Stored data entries
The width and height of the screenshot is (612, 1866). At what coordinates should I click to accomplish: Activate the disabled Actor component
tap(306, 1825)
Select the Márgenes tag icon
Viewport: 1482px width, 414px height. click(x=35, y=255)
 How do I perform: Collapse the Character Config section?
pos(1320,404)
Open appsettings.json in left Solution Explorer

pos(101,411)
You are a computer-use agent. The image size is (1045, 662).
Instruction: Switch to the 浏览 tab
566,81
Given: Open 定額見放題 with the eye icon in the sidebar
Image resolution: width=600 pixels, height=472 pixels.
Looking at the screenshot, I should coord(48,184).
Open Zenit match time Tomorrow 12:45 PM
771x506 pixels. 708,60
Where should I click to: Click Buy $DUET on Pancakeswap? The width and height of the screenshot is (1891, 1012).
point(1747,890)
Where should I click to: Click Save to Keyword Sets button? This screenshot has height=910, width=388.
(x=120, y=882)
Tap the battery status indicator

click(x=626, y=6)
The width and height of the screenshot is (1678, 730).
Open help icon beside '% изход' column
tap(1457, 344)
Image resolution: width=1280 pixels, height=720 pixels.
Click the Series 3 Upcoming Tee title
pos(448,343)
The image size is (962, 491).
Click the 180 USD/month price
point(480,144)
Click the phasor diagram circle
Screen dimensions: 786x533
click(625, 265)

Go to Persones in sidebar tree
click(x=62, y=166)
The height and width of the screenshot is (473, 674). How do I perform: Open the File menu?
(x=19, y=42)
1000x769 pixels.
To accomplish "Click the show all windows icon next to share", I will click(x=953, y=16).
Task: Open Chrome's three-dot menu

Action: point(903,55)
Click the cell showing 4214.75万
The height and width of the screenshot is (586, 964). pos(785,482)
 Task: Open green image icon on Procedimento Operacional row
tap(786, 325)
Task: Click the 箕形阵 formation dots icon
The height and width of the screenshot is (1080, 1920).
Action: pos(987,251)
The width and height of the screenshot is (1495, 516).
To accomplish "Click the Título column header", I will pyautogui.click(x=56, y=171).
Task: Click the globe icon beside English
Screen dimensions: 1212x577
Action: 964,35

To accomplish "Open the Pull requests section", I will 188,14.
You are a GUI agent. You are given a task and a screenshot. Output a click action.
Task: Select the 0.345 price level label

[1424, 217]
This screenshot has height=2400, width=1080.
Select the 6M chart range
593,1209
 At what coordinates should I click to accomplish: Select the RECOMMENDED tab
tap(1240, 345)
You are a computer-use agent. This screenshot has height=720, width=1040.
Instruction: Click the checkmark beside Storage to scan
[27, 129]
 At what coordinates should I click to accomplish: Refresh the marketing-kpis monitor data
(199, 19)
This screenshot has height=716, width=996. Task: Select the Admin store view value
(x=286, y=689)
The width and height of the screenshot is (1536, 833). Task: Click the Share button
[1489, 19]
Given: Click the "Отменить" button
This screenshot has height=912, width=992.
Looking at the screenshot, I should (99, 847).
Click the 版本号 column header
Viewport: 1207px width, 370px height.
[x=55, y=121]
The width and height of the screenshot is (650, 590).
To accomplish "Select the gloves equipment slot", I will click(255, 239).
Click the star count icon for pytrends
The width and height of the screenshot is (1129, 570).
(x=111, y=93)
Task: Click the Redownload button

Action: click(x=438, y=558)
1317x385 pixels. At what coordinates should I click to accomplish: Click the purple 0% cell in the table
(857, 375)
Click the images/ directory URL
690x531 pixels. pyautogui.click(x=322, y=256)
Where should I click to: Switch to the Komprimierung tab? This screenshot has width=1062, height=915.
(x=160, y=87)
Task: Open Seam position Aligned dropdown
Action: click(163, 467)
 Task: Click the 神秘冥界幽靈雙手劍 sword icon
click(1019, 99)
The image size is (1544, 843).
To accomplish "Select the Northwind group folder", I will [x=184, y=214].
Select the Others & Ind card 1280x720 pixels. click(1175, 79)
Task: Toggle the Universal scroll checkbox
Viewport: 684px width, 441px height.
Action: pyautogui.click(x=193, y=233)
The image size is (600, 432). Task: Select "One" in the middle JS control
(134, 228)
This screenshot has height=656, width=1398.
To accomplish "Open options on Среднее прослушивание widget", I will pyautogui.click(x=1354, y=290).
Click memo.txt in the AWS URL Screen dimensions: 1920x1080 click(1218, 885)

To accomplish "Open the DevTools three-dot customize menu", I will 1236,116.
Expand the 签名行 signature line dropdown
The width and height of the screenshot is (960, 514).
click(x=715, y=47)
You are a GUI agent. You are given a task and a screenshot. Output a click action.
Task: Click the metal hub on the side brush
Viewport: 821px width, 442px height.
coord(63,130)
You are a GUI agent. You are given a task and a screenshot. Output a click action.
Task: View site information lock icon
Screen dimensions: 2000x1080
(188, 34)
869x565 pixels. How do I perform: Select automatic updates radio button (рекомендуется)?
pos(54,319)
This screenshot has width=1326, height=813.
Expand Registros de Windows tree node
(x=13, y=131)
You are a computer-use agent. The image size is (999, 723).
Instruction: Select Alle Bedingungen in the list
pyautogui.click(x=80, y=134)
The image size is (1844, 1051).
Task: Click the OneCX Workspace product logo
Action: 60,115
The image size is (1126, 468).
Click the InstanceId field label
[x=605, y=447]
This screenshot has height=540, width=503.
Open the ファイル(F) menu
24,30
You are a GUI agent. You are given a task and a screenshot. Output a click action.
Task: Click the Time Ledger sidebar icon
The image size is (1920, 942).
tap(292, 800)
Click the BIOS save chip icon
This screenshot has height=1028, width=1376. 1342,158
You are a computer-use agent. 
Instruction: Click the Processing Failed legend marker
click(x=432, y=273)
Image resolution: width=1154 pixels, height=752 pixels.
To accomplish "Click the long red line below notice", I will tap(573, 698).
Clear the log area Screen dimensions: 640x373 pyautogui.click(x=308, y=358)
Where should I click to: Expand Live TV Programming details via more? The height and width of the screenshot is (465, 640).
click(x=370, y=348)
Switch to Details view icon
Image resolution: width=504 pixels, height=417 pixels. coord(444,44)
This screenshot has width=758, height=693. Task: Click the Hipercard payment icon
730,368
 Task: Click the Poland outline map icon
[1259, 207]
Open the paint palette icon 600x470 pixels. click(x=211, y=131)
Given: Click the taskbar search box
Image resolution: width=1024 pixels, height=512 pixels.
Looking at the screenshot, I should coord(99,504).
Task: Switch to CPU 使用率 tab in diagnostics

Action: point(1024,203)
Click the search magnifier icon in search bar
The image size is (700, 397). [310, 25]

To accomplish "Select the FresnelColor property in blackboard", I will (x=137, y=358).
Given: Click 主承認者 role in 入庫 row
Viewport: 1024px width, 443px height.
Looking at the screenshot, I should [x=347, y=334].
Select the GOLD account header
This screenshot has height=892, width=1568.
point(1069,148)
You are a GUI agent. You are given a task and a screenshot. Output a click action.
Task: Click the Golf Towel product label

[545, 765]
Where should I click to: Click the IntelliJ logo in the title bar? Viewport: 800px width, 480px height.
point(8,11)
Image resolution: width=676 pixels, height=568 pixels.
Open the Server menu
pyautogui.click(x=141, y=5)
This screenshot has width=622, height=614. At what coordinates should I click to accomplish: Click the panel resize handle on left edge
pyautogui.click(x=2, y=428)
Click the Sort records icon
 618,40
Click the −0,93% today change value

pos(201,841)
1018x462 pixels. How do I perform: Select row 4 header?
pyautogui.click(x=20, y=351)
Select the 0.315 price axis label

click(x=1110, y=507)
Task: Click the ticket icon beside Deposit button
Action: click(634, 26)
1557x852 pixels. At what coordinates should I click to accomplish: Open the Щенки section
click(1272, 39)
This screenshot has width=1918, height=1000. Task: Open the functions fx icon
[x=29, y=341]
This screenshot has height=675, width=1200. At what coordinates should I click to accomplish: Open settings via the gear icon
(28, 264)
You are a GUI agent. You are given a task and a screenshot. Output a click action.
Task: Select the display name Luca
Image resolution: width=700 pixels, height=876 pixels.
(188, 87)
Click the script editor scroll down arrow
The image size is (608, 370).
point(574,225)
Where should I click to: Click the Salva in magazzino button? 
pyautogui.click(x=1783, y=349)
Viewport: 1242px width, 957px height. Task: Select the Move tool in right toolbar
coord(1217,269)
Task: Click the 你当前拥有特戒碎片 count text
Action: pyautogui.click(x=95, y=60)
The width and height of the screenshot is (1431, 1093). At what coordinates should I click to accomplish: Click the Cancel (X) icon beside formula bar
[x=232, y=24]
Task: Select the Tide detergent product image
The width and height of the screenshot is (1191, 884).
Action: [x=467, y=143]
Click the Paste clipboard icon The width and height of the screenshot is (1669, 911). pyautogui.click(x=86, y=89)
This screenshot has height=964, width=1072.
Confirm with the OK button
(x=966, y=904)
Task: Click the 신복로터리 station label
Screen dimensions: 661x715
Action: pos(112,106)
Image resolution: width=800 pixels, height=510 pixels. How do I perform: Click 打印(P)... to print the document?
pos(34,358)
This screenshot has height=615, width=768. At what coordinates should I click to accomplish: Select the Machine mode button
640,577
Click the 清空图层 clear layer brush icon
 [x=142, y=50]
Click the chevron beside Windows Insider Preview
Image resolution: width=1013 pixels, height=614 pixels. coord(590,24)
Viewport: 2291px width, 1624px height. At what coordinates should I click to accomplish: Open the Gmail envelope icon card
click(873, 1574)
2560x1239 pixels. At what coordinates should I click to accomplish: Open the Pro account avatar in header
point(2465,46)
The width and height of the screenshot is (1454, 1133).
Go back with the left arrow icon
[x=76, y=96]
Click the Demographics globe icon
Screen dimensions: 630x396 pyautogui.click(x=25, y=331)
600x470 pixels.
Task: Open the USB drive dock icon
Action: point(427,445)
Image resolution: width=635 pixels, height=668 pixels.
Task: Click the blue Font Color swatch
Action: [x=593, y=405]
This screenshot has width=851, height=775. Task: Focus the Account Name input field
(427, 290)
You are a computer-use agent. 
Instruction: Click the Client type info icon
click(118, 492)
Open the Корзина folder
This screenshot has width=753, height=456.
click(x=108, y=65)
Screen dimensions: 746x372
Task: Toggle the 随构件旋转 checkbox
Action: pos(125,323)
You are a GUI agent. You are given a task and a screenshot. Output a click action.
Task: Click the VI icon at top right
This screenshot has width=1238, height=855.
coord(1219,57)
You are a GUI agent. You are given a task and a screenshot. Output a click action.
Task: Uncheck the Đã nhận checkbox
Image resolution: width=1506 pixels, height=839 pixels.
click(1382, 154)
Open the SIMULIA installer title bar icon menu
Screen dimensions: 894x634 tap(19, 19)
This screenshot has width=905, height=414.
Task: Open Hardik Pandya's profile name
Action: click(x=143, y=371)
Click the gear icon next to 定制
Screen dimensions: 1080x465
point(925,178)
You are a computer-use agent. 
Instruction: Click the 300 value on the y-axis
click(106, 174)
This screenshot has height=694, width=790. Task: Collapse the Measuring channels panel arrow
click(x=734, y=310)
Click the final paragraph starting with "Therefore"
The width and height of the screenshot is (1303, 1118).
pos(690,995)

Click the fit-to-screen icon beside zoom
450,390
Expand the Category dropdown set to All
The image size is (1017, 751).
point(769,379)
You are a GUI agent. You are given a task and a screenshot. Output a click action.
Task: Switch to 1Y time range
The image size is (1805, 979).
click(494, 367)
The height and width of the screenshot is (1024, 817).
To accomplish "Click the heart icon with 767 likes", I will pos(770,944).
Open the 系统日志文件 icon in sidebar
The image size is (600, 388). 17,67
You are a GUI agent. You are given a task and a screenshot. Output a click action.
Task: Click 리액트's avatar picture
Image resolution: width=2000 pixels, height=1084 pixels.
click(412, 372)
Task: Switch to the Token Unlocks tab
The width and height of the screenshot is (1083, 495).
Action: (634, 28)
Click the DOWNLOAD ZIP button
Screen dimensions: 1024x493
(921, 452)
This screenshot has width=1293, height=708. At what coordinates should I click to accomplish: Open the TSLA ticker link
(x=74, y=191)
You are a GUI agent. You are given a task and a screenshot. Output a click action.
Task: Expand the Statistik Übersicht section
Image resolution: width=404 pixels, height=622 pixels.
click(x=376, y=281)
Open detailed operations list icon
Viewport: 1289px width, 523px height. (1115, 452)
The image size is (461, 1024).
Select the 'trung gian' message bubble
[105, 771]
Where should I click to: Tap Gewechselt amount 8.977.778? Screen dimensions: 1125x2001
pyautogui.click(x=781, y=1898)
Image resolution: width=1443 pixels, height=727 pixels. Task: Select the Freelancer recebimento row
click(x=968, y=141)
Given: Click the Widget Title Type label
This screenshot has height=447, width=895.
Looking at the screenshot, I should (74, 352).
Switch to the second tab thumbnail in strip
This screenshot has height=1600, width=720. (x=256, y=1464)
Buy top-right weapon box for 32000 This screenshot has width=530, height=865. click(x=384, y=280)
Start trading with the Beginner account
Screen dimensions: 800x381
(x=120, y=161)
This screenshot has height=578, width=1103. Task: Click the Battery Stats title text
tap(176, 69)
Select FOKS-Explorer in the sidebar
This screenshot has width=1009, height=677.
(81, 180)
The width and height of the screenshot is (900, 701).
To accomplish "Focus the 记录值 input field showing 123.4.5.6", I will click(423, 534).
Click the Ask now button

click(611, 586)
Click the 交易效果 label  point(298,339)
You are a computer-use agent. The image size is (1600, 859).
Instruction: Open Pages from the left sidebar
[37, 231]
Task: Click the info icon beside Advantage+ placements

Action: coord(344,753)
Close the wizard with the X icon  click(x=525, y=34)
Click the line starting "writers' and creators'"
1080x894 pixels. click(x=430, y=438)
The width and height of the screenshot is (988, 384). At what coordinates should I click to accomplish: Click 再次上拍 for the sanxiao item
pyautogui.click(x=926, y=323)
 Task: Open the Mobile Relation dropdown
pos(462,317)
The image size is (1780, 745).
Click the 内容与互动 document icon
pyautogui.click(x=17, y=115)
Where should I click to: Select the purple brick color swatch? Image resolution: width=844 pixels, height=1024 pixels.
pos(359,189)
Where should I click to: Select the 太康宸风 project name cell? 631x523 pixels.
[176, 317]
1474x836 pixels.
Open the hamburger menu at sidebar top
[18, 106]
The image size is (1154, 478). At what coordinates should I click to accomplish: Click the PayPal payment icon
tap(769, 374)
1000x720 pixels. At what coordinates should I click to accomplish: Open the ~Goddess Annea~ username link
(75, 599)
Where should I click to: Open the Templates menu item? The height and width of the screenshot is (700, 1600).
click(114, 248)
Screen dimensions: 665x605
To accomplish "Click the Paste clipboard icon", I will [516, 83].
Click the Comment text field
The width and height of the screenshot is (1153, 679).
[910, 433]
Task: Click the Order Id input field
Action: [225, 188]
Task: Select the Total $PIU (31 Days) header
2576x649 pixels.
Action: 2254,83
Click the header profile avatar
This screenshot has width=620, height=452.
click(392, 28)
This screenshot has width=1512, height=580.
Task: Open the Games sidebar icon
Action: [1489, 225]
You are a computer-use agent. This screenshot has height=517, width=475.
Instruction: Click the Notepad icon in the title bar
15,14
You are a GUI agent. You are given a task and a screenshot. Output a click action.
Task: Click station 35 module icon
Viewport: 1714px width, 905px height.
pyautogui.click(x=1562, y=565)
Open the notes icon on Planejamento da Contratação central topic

## [DIRECTIONS]
Every line above that includes the string "next" needs to be copied.

## [TASK OUTPUT]
To accomplish "Click the show all windows icon next to share", I will click(x=953, y=16).
Click the gear icon next to 定制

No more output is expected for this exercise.